Hi Suvayu,

I think Matt's lisp code /should/ work for doing exactly what we are talking about, but for some reason I can't get it to work with LaTeX export.

Anyway, good luck on your defense!

Chris

On May 5, 2011 1:37pm, Suvayu Ali <fatkasuvayu+li...@gmail.com> wrote:
Hello Chris,



Sorry for the delay, had to attend a meeting.



On Thu, 5 May 2011 11:37:41 -0400

Chris Malone chris.m.mal...@gmail.com> wrote:



> Hi Suvayu,

>

> Thanks for sharing your use case - I'm interested in a few more

> details:

>

> > For example for my appendix and bibliography I use the following:

> >

> > #+INCLUDE: thesis-appendix.org :minlevel 1



[...]



>

> Would this #+INCLUDE line come within the last chapter headline? In

> other words did you have something like

>

> #+INCLUDE: frontmatter.org

> * Chapter 1

> ....

> * Chapter 2

> ...

> * Last Chapter

> ....

> #+INCLUDE: thesis-appendix.org :minlevel 1

> .

> .

> .

> \bibliography{master}

>

> With this, it seems that all of the appendix/backmatter gets folded

> into the last chapter heading. That is sort of the way I'm thinking

> of working my thesis, but it seems sub-optimal.

>



Yes that is correct. It folds into the last chapter, and I too find this

sub-optimal. If there was a way to specify certain headlines were

"special" and needed to be exported according to the sub-tree

properties, that would be ideal. Although I haven't looked into it, I'm

afraid it would require some lisp intervention.
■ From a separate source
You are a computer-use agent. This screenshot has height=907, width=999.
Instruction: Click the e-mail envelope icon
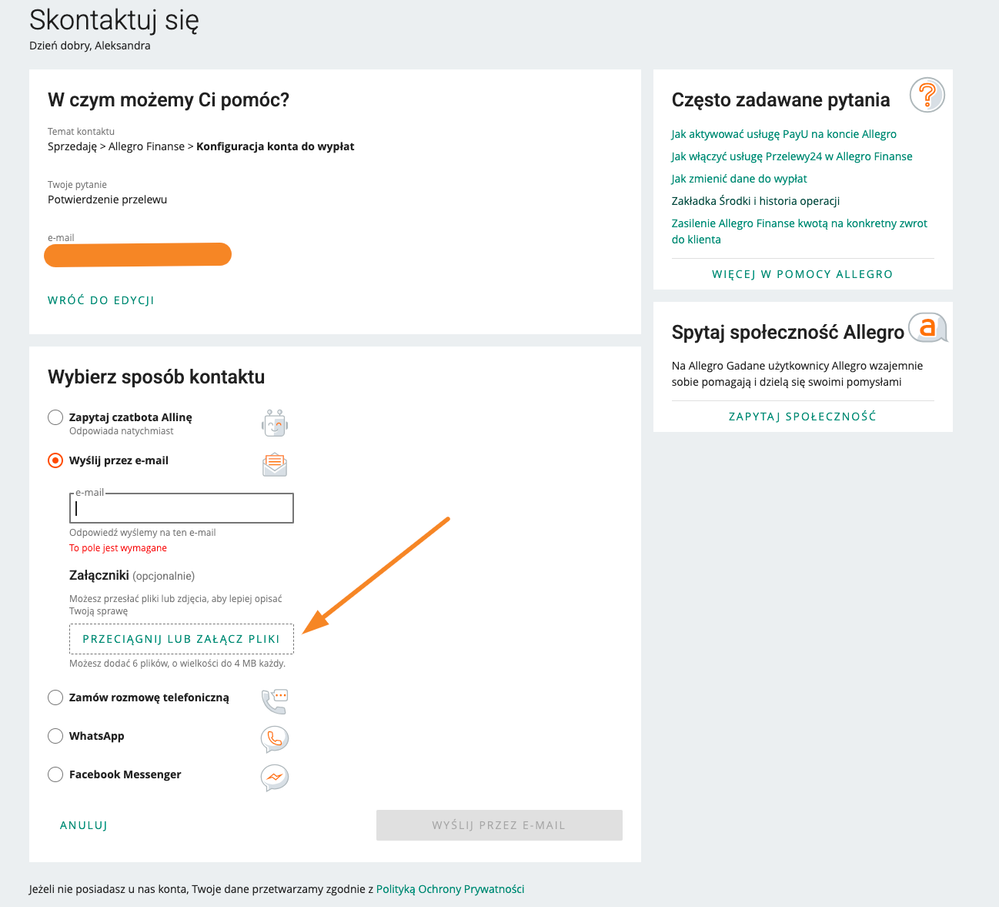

That said, I just found a possible workaround. If you put the appendix

and bibliography and friends under the Footnotes headline, it somewhat

replicates the behaviour I would like to have. Something like this:



* Footnotes



[fn:1] footnote 1

[fn:2] footnote 2





#+INCLUDE: thesis-appendix.org :minlevel 1



#+LaTeX: \backmatter

#+LaTeX: \newpage

#+LaTeX: \addcontentsline{toc}{chapter}{\bibname}



#+LaTeX: \bibliographystyle{plain}

#+LaTeX: \bibliography{master}





After my thesis defence I might actually get around to attempting to

deal with this in lisp. Would be a good learning excercise. :)



> Chris



--

Suvayu



Open source is the future. It sets us free.